WWII has been mined so aggressively by filmmakers you'd expect the mine to have collapsed and been deemed unsafe for human habitation decades ago. Yet, WWII was so extensive, involved so many countries, continents, and people, and so thoroughly impacted the shaping of contemporary global society, the pull of its tractor beam is impossible to resist for those on the prowl for potent human drama. You've no doubt seen the cream of the crop of WWII movies, pictures like The Bridge on the River Kwai, The Guns of the Navarone, The Great Escape, Open City, Saving Private Ryan, The Human Condition, and Army of Shadows. If you're hankering for more but aren't sure where to start, take a look at the pretty good WWII movies on this list.
Lesser-known WWII movies aren't necessarily bad movies. There are plenty of classic Japanese WWII movies you've never seen simply because you may not seek out old Japanese movies (check out The Burmese Harp and Fires on the Plain). So don't immediately dismiss some of the forgotten WWII movies on this list just because you've never heard of them. They're all decent WWII movies, despite middling reputations and a distinct lack of cultural capital. If you've seen the classics and need a few more WWII movies worth seeing on your to-watch list, this list's for you.

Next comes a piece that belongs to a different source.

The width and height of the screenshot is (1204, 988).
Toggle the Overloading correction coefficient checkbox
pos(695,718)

They Were Expendable came out in December 1945, only a few months after the surrender of Japan. Starring John Wayne, Donna Reed, and Robert Montgomery, the film explores a lesser-known chapter in the Pacific War, the Battle of the Philippines. Directed by John Ford (The Searchers, Stagecoach, The Grapes of Wrath), They Were Expendable tells the story of Motor Torpedo Boat Squadron Three and its valorous conduct in an extremely brutal series of engagements.
Nothing about this sweeping wartime drama is exceptional, but when held against the best WWII movies, or the best films involving any of the major talent involved, They Were Expendable doesn't rank high.

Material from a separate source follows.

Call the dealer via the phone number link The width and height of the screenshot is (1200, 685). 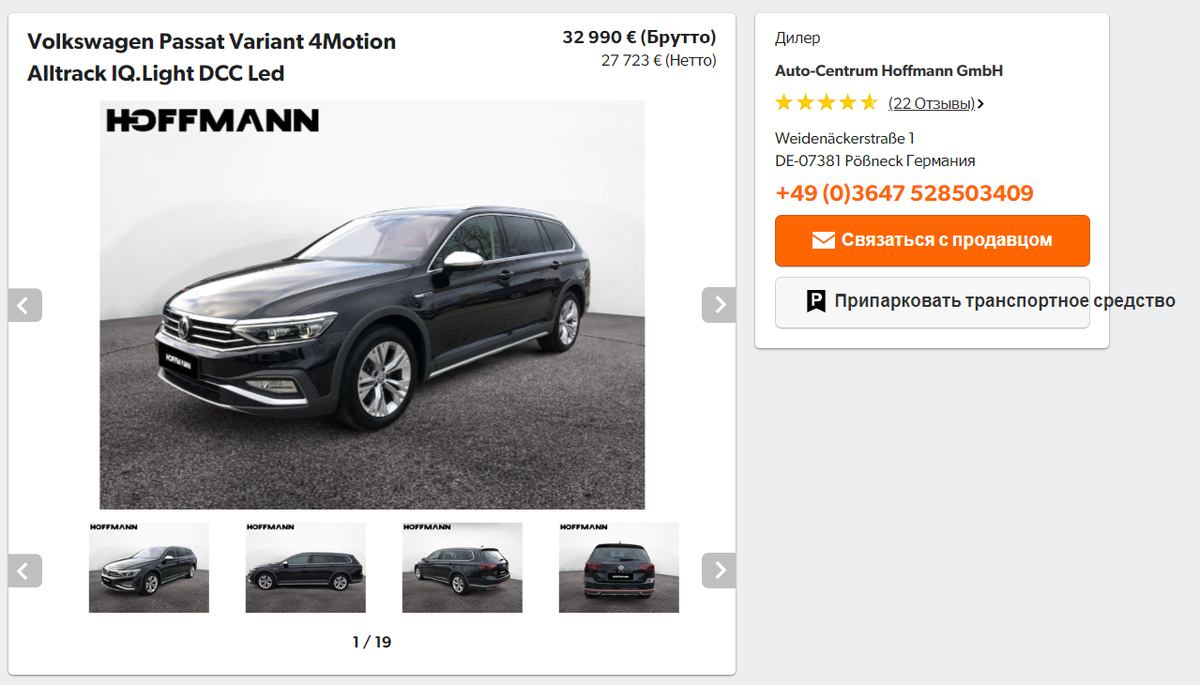903,192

The Battle of Midway is one of the defining moments in the Pacific theater, a defeat from which the Japanese navy never fully recovered. Historian John Keegan called it "the most stunning and decisive blow in the history of naval warfare." There's plenty of potent material there.
You'd think a movie recounting the events of Midway, with an all-star cast including Charlton Heston, Henry Fonda, James Coburn, and Toshiro Mifune, would be absolutely riveting. The filmmakers opted to take a rare and admirable path, focusing on historical accuracy rather than cloying drama. Because of this, Midway plays more like documentary than dramatization. WWII buffs will find plenty to like, but those looking for a war epic picture might want to look elsewhere.
Tora! Tora! Tora! is regarded by some as a classic, but it's ultimately not much better than pretty good. It could've been at least half masterpiece — Akira Kurosawa was hired to make the Japanese portion of the film, but was removed from the production after about a week of filming, due to a number of reasons.
Rather than a compassionate, complex look at the intricacies of the war's cultural and historical context, Tora! Tora! Tora! is a serviceable, overlong battle picture. It receieved some pretty bold reviews when it came out, which are worth a peek.
Roger Ebert: "Tora! Tora! Tora! is one of the deadest, dullest blockbusters ever made. The very word 'blockbuster' may be too lusty to describe it; maybe 'blocktickler' is more like it for this timid epic."
Vincent Canby of The New York Times: "As history, it seems a fairly accurate account of what happened, although it never much bothers its head about why. As film art, it is nothing less than a $25-million irrelevancy."
Part of Clint Eastwood's two-film experiment, Flags of our Fathers takes the American perspective of the Battle of Iwo Jima. The Japanese-centric half of the diptych, Letters From Iwo Jima, is a far better movie. Flags of Our Fathers, but is a fairly conventional war picture full of sentimentality and not much else. Its lack of subtlety sometimes feels like pro-American propaganda, but it's still a well-made picture.